We can no longer skirt around the issue or pay 'lip service' to the growing threat we face. More recently, we have seen the spectre of racism rearing its ugly head after the final of Euro 2020. Three young black players abused in the most cowardly way with trolls using social media to blame them for defeat and missed penalties based upon the colour of their skin. A depressing tale of our times which needs to be tackled head on – and where better to start than in school?
We should relentlessly celebrate all forms of diversity in our communities. At my own school, we have children from a wonderful mix of more than 40 nationalities, races and religious backgrounds, and we celebrate this diversity in many meaningful ways: themed days, visiting guests from world faiths, flags of nations proudly displayed, parent talks from various racial backgrounds. I suspect all independent schools do much in this regard, but can you honestly say your school does everything it can to promote the notion of us all being equal, respectful of each other and wanting to learn from the breadth of knowledge and cultural differences that a diverse community has to offer?
We must not leave anything to chance. We need to be very clear that celebrations such as Black History Month are not treated as 'one off' annual events. Such important matters ought to be celebrated throughout the academic year through conscious cross-curricular planning and the delivery of thought provoking and meaningful lessons. As always, ask the pupils what they feel is important to discuss and what they want to learn more about.
People are meant to be with people regardless of the colour of their skin. Humans need companionship, shared challenges, mutual understanding and this has always been the case and it always will be. We need each other and it's vital we do not forget that powerful message. This sentiment is clearly expressed in the wonderful poem, 'People will always need people', written by Benjamin Zephaniah who lost his own cousin in similar circumstances to the meaningless death of George Floyd.
Let's harness a 'togetherness'. The need to work together to overcome adversity and ongoing significant challenges has never been greater. Let's harness a 'togetherness', let's use Benjamin Zephania's wonderful poem as the starting point for transformational conversations; let's target those pupils old enough to see the need for action, and to be in prime position to make the change happen. We must encourage pupil, staff and parent workshops; a cross-curricular approach to the theme in PSHE, RE, history and geography; themed days, and more opportunities for us to listen to children and their parents.

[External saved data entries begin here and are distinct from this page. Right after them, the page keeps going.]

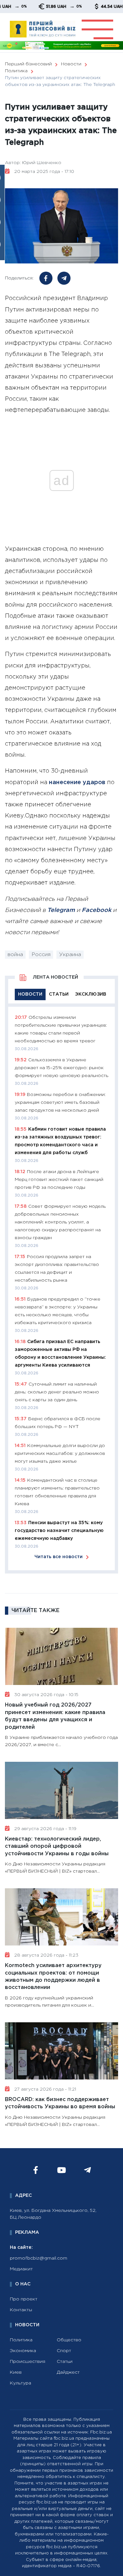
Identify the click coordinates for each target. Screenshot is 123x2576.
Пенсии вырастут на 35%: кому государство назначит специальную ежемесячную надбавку (59, 1531)
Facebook (96, 910)
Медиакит (21, 2269)
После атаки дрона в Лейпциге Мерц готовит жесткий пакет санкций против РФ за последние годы (59, 1179)
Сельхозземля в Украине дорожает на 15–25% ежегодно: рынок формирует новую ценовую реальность (61, 1068)
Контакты (21, 2310)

Another kind of diversity is needed - that of thought coupled with a willingness to listen to and then accept an alternative viewpoint. We must secure the support of parents, build stronger relationships and forge a truly 'joined up' approach to an increasingly important issue. This is where another kind of diversity is needed - that of thought and the willingness to accept an alternative viewpoint. In schools, there are often well established protocols and 'ways of doing things' that can be barriers to change, but we must develop a culture of greater understanding of others no matter what position they have in society. We must build in opportunities to listen to people, as they often approach such challenges with a unique and personal perspective that has value for all.

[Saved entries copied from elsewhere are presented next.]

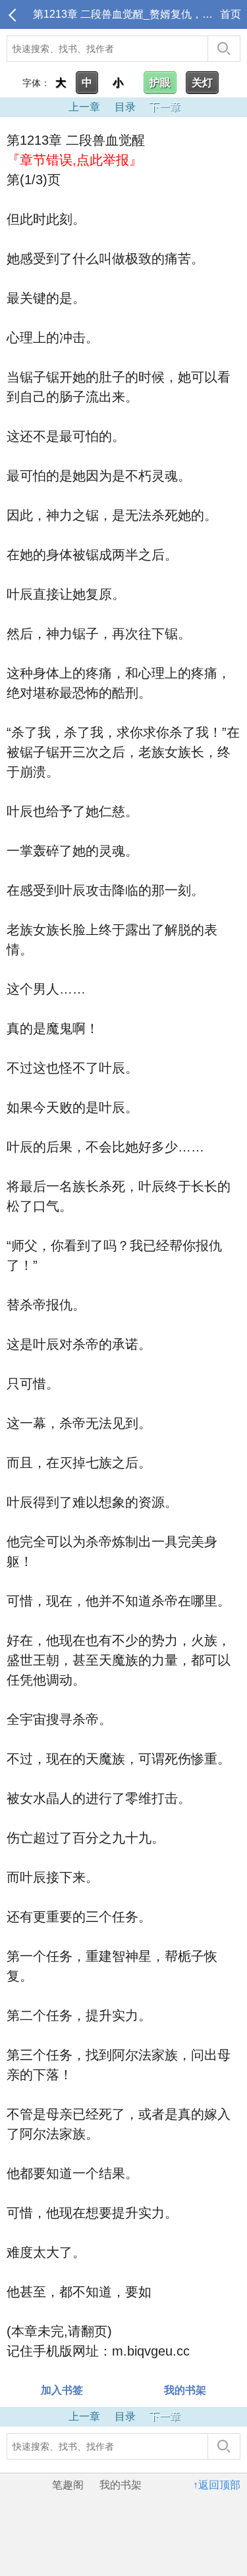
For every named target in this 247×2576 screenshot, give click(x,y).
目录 (125, 107)
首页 (230, 14)
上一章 (84, 107)
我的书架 (120, 2484)
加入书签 (62, 2390)
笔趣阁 (68, 2484)
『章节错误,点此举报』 (74, 160)
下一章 (164, 107)
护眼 (160, 82)
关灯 (202, 82)
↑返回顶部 (216, 2484)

Trust children to provide an insight from their world and be open to admitting that you have made mistakes. Most importantly, we should never underestimate our pupils who will always be the greatest facilitators and advocates of important future changes that will (hopefully) make the world a better place for all of us to live in. Trusting children to provide an insight from their world can mean admitting that you may have got things wrong through a genuine lack of understanding of issues that young people face in 2021.
So maybe the question we should be asking ourselves is not 'where does it all go wrong?' but 'what can we do better?' – we must make sure the lessons learnt in our schools last a lifetime.